I wanted to make the draping collar vest in the Beginners’ Saori Clothing Design book. The book is very clear that these garments are designed for the average Japanese woman—5′ 2″ (157 cm) and 120 lbs (54 kg). The draping collar vest “pattern” calls for fabric 40 cm (15 3/4 in) wide x 172 cm (1.88 yards) long. That piece is then cut into three–2 x 54 cm, 1 x 64 cm– two pieces of equal length and one longer piece which becomes the collar.
For my vest adjustments had to be made. I measured my back–from the neck to the top of my butt and from my shoulder to the top of my waist to get ballpark measurements for width and length. Keep in mind your woven fabric will shrink when you finish it. Whatever your measurements are, add on some more to account for shrinking.
I made my fabric about 50 cm (19 3/4 in) wide and ended up being 211 cm (2.3 yards). That was plenty. After washing the fabric by hand in hot water and a little soap I was ready to go.

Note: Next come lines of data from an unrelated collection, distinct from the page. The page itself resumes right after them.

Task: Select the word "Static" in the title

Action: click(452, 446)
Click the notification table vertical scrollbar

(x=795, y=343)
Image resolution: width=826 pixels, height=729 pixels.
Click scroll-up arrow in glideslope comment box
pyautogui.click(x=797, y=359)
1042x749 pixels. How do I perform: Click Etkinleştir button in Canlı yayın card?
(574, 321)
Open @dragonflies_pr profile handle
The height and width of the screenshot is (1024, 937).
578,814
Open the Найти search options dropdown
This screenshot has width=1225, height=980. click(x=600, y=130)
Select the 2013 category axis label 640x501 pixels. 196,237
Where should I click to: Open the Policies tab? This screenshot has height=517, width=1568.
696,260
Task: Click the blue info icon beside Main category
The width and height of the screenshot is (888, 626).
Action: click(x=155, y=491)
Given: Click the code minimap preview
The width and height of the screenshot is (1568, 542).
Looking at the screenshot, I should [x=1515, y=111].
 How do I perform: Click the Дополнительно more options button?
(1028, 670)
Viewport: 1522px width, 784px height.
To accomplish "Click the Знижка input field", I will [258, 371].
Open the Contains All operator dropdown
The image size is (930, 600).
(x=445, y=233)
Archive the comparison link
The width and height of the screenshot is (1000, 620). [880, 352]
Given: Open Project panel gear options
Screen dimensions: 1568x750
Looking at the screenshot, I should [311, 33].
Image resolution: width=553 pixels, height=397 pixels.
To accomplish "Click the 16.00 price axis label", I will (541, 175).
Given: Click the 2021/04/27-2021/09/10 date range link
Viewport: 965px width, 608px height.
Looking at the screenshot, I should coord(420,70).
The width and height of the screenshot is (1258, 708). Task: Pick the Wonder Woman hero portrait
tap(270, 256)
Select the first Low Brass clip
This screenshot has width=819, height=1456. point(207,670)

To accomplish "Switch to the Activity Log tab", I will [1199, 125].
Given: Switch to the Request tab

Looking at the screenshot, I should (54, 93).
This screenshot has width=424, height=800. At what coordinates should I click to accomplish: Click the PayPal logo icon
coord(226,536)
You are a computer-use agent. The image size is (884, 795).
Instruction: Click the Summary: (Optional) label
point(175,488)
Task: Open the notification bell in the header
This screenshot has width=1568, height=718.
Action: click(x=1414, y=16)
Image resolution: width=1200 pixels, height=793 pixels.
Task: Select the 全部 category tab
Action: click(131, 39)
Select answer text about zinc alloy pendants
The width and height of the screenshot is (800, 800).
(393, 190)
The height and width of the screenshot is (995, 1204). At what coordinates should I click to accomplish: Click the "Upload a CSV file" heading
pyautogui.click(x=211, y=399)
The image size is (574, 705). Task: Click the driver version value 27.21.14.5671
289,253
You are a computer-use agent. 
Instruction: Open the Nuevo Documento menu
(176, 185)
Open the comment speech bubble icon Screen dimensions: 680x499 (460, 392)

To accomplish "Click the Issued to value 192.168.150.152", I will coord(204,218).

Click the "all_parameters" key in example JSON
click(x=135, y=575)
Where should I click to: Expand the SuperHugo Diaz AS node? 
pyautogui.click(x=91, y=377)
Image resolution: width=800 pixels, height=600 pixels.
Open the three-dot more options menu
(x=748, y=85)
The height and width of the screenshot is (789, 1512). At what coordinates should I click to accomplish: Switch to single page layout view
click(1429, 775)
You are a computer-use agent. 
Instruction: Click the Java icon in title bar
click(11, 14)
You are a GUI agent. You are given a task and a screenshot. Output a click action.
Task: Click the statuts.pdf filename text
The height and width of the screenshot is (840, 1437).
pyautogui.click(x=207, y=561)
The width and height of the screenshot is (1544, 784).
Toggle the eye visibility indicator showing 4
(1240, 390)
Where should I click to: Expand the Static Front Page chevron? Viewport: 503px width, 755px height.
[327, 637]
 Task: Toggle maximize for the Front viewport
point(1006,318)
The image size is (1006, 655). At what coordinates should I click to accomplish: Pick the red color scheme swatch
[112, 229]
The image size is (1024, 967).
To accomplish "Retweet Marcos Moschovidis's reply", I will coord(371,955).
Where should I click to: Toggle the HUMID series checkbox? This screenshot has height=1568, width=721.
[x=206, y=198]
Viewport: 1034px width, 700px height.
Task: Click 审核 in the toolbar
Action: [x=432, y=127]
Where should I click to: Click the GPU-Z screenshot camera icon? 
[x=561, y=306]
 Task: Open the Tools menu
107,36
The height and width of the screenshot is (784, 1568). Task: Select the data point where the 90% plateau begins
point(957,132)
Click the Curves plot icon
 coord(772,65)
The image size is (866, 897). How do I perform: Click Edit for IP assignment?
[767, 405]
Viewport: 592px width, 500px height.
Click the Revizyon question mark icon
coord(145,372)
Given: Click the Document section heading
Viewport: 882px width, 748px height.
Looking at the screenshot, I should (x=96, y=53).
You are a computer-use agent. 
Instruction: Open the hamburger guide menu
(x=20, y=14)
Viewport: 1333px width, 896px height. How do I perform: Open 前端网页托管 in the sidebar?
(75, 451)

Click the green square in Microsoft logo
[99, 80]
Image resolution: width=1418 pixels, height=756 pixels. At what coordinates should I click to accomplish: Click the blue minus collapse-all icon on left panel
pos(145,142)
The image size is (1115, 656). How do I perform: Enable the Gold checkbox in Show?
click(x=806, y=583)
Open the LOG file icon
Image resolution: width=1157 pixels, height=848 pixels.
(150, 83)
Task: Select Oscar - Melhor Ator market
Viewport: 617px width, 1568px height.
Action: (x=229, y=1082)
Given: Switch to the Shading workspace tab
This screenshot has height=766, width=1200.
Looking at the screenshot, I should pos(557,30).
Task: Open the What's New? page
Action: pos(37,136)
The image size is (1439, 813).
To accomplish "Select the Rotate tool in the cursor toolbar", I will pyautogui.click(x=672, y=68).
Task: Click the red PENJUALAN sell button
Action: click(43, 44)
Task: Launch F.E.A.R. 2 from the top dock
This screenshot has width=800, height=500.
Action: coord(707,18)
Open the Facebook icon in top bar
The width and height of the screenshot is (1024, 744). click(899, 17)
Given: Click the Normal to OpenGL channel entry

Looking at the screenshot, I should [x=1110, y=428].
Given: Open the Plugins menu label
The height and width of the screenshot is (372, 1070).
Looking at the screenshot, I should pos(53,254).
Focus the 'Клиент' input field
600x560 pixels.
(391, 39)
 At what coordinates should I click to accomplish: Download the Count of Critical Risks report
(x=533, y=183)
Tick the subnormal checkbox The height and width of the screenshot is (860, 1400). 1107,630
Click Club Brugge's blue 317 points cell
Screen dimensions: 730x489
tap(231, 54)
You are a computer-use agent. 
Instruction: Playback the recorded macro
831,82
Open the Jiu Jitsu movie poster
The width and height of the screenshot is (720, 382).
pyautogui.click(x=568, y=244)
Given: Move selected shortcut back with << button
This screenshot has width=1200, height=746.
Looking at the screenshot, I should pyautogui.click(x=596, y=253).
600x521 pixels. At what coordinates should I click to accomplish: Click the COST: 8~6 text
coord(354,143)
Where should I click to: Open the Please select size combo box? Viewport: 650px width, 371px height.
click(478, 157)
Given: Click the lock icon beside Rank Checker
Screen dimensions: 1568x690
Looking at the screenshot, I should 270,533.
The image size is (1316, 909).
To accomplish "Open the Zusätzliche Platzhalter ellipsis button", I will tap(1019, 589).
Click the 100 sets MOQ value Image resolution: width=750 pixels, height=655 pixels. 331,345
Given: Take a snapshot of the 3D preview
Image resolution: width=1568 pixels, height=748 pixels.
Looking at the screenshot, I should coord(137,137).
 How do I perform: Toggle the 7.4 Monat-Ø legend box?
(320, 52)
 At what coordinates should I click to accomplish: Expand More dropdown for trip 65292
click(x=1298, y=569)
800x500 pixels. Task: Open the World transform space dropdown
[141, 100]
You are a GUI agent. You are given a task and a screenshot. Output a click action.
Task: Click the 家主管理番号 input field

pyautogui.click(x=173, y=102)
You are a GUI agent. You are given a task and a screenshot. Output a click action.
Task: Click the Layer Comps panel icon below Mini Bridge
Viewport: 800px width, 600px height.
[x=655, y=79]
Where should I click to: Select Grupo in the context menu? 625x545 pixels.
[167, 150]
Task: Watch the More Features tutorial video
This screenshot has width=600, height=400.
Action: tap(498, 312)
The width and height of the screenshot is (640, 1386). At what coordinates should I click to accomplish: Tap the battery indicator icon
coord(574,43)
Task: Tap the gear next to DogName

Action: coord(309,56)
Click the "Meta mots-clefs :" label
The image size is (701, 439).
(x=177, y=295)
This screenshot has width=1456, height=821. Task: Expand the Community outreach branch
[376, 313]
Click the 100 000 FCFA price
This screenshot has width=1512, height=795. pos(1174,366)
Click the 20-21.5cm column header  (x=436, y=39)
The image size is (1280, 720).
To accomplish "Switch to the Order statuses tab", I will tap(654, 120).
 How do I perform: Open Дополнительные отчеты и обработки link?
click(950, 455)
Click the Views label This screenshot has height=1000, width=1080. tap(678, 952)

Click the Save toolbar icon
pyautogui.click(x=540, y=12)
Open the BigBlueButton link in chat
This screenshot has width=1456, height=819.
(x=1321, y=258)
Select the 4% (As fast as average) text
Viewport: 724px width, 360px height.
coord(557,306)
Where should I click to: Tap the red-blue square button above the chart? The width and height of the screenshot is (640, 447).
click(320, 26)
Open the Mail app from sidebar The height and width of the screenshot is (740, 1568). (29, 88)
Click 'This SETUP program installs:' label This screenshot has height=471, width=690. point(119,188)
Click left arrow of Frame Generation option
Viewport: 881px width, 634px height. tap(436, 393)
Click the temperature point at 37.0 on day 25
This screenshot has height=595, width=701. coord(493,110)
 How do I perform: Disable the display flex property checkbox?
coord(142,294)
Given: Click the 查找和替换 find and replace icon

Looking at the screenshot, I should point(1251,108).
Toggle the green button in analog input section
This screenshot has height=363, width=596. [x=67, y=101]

First step was to figure out how long to make my pieces. I subtracted 172 (length of suggested fabric) from 211 (length of my fabric). That gave me 39 cm which I divided by three to get 13 cm. To increase the size of the original pattern, I added 13 cm to each piece, which gave me two pieces at 67 cm and one at 77 cm.
Now for the cutting. Saori weaving books suggests sewing two lines across the fabric and then cutting between the pieces. This is to minimise fraying. Remember the old saying measure twice, cut once? Definitely follow that rule when working with handwoven. In the photo below I’ve mapped out where I want to sew with a trail of pins.
I sewed to lines and then cut between them using a rotary cutter. Scissors are fine.
The next step is adding a hem on to the tops of all three pieces. I simply rolled the fabric over, pinned it and then sewed.
Once the hems are sewn, lay out the three pieces of fabric right side up. The longer piece is in the middle, lining them up at the bottom and overlapping them slightly. Pin into place.
On the right side, sew 5 cm from the shoulder to the arm hole, leave however much you want for an arm hole (about 25-30 cm) and then sew the rest of the seam. Repeat on the other side. Flip over and make a small hem on along the bottom (on the wrong side). I ironed on a small strip of interfacing and then did a zigzag over it.